**Exercise instructions:** Transcribe the entries that follow, word for word.

**Data for this exercise:**
=== Section Start ===

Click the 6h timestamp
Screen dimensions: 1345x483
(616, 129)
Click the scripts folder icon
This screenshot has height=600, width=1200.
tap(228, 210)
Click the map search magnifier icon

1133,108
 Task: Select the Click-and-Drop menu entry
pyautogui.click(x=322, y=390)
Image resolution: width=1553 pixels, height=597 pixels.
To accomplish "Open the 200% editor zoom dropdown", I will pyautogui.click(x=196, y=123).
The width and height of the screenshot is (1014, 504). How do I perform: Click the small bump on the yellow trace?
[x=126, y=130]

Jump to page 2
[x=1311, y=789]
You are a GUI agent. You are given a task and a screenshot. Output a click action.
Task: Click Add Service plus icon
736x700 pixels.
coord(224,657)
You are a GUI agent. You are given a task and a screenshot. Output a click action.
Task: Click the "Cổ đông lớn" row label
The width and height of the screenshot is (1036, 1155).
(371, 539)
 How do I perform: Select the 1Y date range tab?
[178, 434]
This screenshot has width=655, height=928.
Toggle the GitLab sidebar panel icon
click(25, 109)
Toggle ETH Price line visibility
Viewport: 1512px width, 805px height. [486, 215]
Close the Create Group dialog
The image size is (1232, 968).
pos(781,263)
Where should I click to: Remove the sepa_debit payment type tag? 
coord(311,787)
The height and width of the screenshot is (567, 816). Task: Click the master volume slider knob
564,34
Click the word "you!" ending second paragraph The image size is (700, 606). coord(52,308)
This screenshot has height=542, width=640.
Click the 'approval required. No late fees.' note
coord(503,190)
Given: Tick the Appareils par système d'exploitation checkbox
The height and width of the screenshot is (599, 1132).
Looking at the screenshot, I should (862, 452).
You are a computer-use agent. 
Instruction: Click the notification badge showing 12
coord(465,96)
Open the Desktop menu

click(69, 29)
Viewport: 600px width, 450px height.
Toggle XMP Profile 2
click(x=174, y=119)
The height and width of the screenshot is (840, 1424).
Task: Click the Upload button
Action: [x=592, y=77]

=== Section End ===

**Answer to this exercise:**
Click the 6h timestamp
Screen dimensions: 1345x483
(616, 129)
Click the scripts folder icon
This screenshot has height=600, width=1200.
tap(228, 210)
Click the map search magnifier icon

1133,108
 Task: Select the Click-and-Drop menu entry
pyautogui.click(x=322, y=390)
Image resolution: width=1553 pixels, height=597 pixels.
To accomplish "Open the 200% editor zoom dropdown", I will pyautogui.click(x=196, y=123).
The width and height of the screenshot is (1014, 504). How do I perform: Click the small bump on the yellow trace?
[x=126, y=130]

Jump to page 2
[x=1311, y=789]
You are a GUI agent. You are given a task and a screenshot. Output a click action.
Task: Click Add Service plus icon
736x700 pixels.
coord(224,657)
You are a GUI agent. You are given a task and a screenshot. Output a click action.
Task: Click the "Cổ đông lớn" row label
The width and height of the screenshot is (1036, 1155).
(371, 539)
 How do I perform: Select the 1Y date range tab?
[178, 434]
This screenshot has width=655, height=928.
Toggle the GitLab sidebar panel icon
click(25, 109)
Toggle ETH Price line visibility
Viewport: 1512px width, 805px height. [486, 215]
Close the Create Group dialog
The image size is (1232, 968).
pos(781,263)
Where should I click to: Remove the sepa_debit payment type tag? 
coord(311,787)
The height and width of the screenshot is (567, 816). Task: Click the master volume slider knob
564,34
Click the word "you!" ending second paragraph The image size is (700, 606). coord(52,308)
This screenshot has height=542, width=640.
Click the 'approval required. No late fees.' note
coord(503,190)
Given: Tick the Appareils par système d'exploitation checkbox
The height and width of the screenshot is (599, 1132).
Looking at the screenshot, I should (862, 452).
You are a computer-use agent. 
Instruction: Click the notification badge showing 12
coord(465,96)
Open the Desktop menu

click(69, 29)
Viewport: 600px width, 450px height.
Toggle XMP Profile 2
click(x=174, y=119)
The height and width of the screenshot is (840, 1424).
Task: Click the Upload button
Action: [x=592, y=77]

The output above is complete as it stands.